### RECORDS

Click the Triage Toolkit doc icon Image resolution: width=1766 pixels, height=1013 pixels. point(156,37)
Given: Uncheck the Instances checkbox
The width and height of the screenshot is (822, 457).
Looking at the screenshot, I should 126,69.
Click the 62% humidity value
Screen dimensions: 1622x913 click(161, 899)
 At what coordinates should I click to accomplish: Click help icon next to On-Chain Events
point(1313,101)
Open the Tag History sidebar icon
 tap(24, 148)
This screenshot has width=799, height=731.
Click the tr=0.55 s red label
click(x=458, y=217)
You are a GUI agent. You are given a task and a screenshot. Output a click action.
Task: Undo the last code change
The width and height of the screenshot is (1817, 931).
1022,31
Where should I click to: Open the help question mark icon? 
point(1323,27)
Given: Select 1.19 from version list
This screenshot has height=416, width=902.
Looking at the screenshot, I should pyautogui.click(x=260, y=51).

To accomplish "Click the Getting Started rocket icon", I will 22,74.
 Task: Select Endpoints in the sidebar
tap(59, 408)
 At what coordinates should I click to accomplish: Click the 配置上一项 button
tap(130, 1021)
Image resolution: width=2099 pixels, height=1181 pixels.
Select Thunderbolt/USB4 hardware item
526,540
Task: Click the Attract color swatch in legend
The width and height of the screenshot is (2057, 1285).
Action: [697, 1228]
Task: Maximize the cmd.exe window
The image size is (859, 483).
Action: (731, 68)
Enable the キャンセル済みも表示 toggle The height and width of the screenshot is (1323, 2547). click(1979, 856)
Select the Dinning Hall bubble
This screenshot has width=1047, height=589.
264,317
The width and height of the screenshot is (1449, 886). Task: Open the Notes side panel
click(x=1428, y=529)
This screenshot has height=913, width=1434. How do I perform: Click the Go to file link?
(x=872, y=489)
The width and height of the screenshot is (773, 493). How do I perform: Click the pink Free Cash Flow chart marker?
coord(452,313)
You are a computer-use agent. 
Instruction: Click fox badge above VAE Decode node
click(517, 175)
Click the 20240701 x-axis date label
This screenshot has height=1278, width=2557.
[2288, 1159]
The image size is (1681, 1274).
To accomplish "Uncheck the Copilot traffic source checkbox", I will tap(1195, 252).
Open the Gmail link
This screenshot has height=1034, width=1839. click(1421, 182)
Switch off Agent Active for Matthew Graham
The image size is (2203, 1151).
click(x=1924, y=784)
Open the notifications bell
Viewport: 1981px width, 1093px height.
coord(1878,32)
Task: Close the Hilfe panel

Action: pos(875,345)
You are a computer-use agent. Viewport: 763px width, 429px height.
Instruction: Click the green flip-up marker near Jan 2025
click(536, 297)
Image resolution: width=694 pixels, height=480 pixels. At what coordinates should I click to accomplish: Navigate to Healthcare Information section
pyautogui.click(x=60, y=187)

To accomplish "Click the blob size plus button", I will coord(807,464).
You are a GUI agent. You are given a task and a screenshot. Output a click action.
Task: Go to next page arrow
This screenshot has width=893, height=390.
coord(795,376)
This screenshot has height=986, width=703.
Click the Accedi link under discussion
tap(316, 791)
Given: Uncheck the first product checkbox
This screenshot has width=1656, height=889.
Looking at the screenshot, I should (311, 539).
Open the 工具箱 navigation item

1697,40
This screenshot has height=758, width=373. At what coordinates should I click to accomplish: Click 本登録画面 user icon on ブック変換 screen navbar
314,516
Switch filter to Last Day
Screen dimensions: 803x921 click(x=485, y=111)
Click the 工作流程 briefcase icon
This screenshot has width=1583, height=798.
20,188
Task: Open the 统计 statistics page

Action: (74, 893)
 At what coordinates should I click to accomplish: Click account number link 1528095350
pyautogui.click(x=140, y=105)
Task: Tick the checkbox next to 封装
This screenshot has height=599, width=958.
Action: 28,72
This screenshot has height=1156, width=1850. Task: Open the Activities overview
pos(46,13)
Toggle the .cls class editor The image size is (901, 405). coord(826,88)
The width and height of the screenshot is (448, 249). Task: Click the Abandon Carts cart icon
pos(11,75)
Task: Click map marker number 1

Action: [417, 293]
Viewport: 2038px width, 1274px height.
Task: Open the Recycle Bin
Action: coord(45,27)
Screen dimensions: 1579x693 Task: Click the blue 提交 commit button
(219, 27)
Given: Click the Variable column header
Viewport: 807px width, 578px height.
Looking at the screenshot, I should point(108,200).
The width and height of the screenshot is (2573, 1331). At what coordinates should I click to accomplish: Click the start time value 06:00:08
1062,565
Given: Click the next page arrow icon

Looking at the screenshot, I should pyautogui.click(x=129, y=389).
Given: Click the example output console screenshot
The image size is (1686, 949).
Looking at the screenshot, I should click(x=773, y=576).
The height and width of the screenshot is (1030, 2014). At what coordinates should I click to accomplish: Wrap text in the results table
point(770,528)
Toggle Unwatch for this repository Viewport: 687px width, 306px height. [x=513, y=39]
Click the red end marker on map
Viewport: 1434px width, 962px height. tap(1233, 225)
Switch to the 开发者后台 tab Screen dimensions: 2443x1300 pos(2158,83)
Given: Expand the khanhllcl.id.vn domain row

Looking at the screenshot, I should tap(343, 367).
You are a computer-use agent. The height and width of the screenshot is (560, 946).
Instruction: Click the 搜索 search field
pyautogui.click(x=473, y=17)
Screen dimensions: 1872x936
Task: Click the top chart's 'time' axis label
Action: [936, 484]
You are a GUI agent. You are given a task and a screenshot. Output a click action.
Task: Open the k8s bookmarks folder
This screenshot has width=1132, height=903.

### WHAT TO PRODUCE
Find "Uncheck" in the preceding records. Copy each line that holds it.

### WRITTEN ANSWER
Given: Uncheck the Instances checkbox
To accomplish "Uncheck the Copilot traffic source checkbox", I will tap(1195, 252).
Given: Uncheck the first product checkbox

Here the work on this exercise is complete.